-- Extrait cité --
⁂

M. Hamilton: Vous avez parfaitement raison. Voilà pourquoi nous proposons que le surintendant soit habilité à dispenser les sociétés de certains aspects de la réglementation, selon leur situation particulière, et que le ministre des Finances détienne le même pouvoir pour les sociétés connaissant de graves difficultés financières. Certes, il y a d'autres aspects à prendre en considération, mais cela permettrait quand même de régler ces problèmes de manière efficace et pragmatique.

Le président: Quelqu'un a-t-il étudié la question en détail? Dispenser une société de quelque chose ne veut pas nécessairement dire que le processus sera plus rapide ou plus efficace. Avez-vous examiné en détail la manière dont fonctionnerait ce nouveau régime?

Mme Doyon: Les études se font en ce moment. Vous verrez dans le document que nous envisageons, au sujet du pouvoir de dispense du surintendant, de préciser exactement dans les lignes directrices à quels aspects de la réglementation cette dispense pourrait s'appliquer. Pour ce qui est des pouvoirs du ministre, ils seraient plus étendus puisqu'il s'agirait de dispenser une société qui est en difficulté financière. Nous avons formulé ces propositions en sachant bien qu'une action rapide est très souvent essentielle. Pour cela, il fallait assouplir le régime.

Le président: Si vous avez l'intention de consulter le secteur des assurances à ce sujet, je suppose que vous le ferez au moyen d'un mémoire.

⁂

-- Consigne A --
D'après l'extrait des débats, qui détiendrait le même pouvoir de dispense que le surintendant pour les sociétés connaissant de graves difficultés financières ?
L'extrait des débats et le listing sont indépendants l'un de l'autre.

-- Données fournies --
⁂

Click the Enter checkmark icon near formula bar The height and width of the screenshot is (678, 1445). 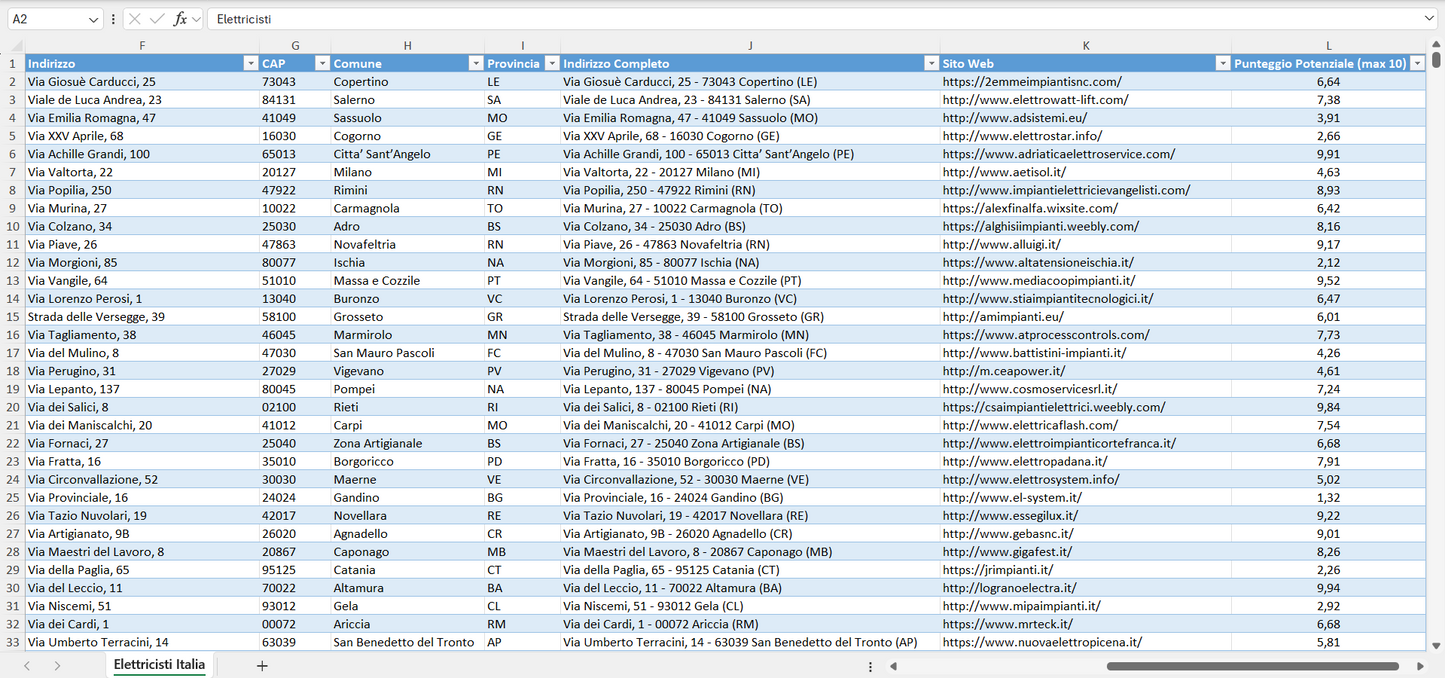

⁂

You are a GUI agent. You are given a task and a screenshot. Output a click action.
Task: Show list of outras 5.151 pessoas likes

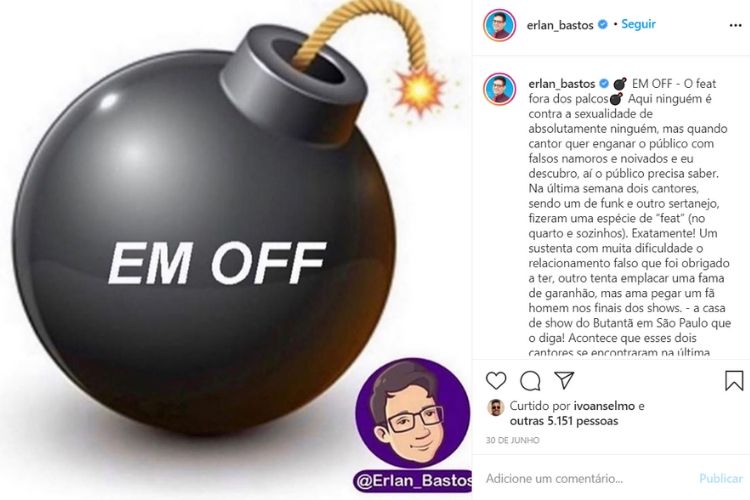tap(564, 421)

⁂

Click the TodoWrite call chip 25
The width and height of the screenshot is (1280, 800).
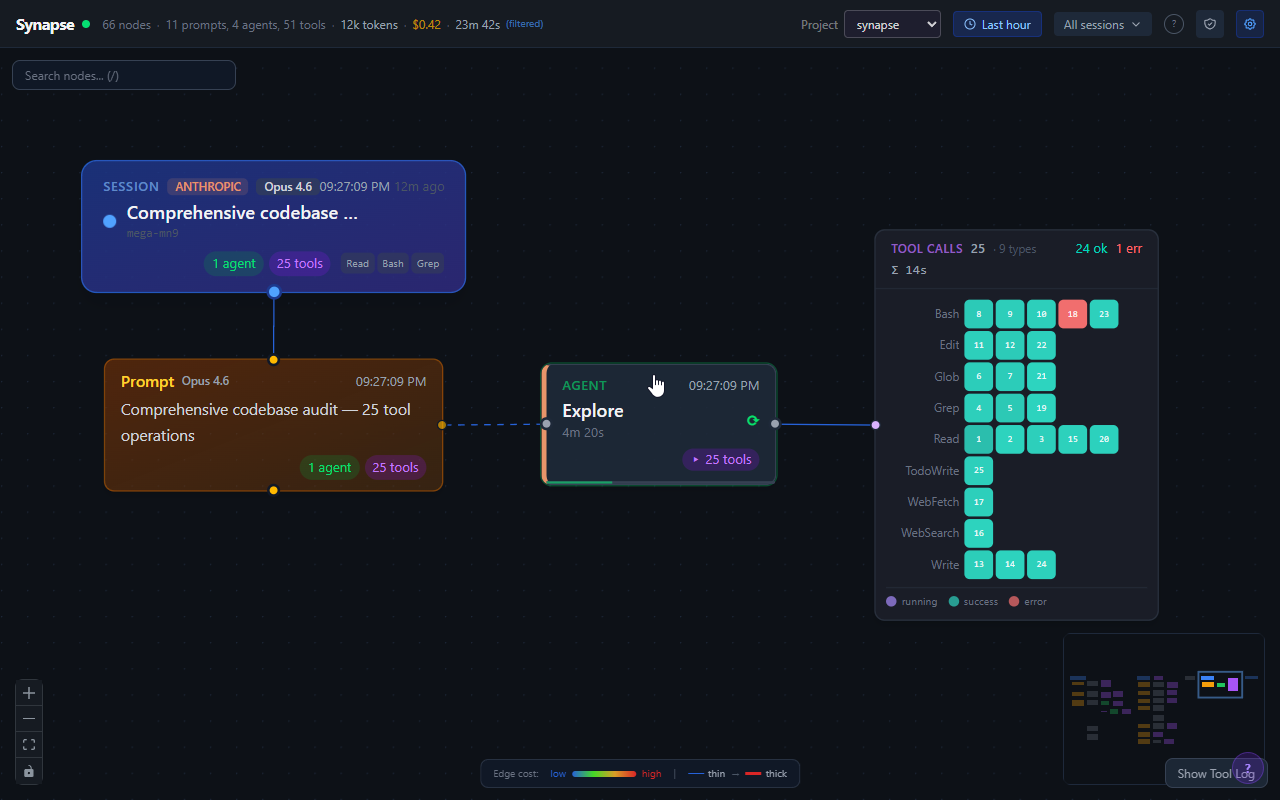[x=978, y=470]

⁂

-- Consigne B --
Transcrivez en CSV à deux colonnes, nommées entree et sortie, le listing depuis la ligne contenant "Click the TodoWrite call chip 25" jusqu'à la ligne contenant "[x=978, y=470]", ces deux lignes comprises, avec chaque champ entre guillemets et les sauts de ligne remplacés par des espaces. Laissez les images de côté.

-- Réponse complète A --
Le ministre des Finances.

-- Réponse complète B --
entree,sortie
"Click the TodoWrite call chip 25 The width and height of the screenshot is (1280, 800).","[x=978, y=470]"